--- Stored entries ---

──────────

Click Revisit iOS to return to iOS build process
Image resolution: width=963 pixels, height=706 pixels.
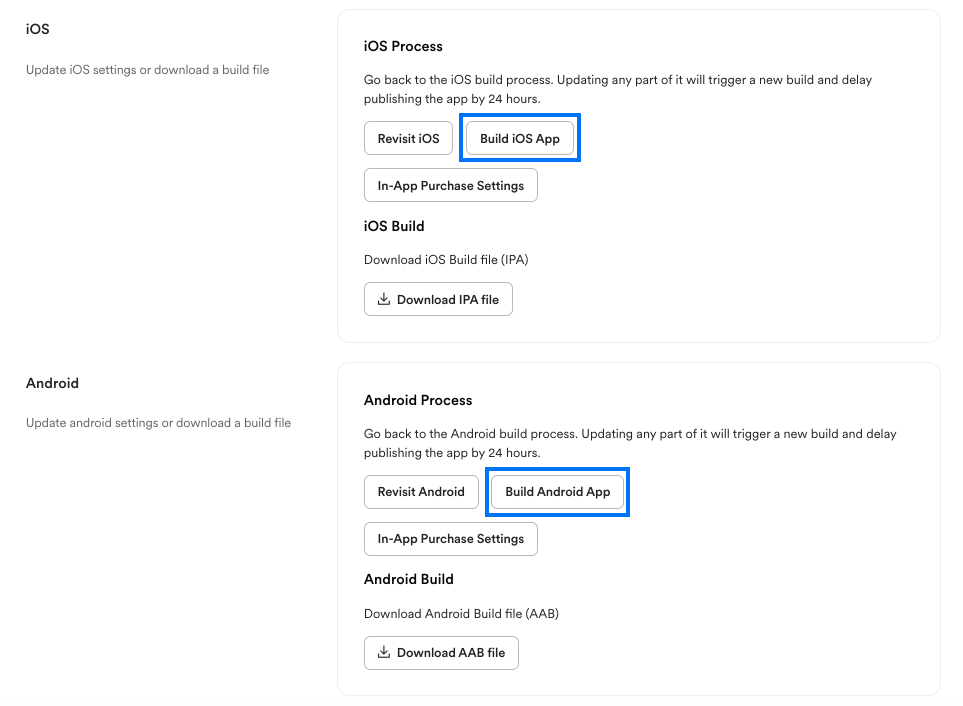[408, 137]
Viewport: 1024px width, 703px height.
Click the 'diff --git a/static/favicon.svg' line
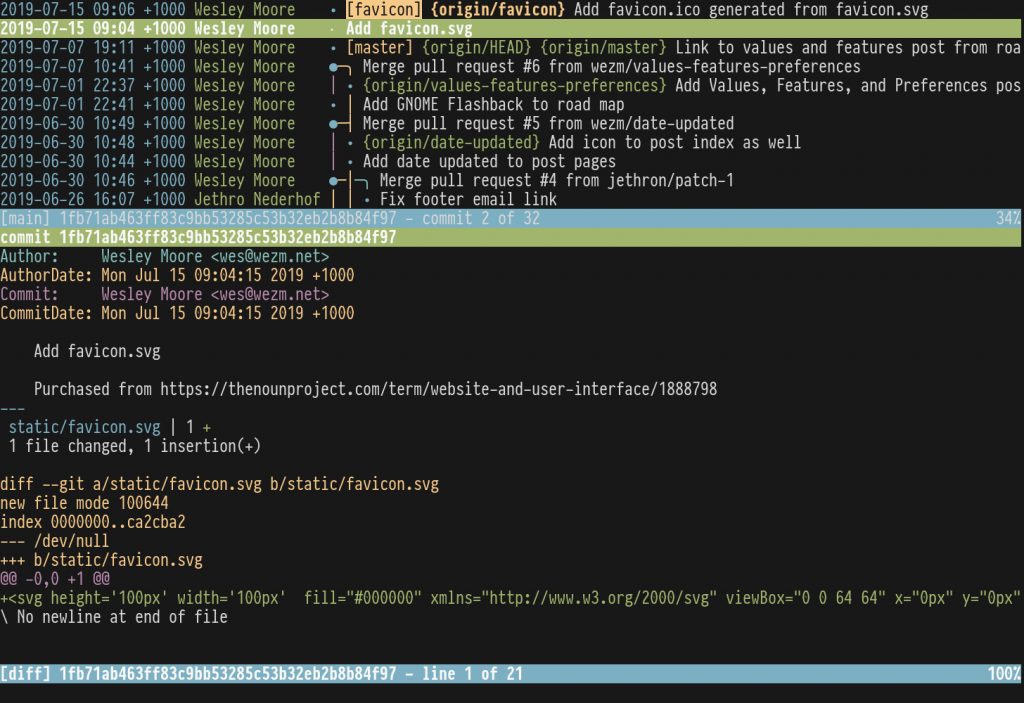(x=219, y=484)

──────────

--- PROBLEM DETAILS ---
Only the lines from the line with "Image resolution: width=963" through the closing line of the data, both included, should be set down, exactly as written and without pictures.

--- TASK SOLUTION ---
Image resolution: width=963 pixels, height=706 pixels.
[408, 137]
Viewport: 1024px width, 703px height.
Click the 'diff --git a/static/favicon.svg' line
(x=219, y=484)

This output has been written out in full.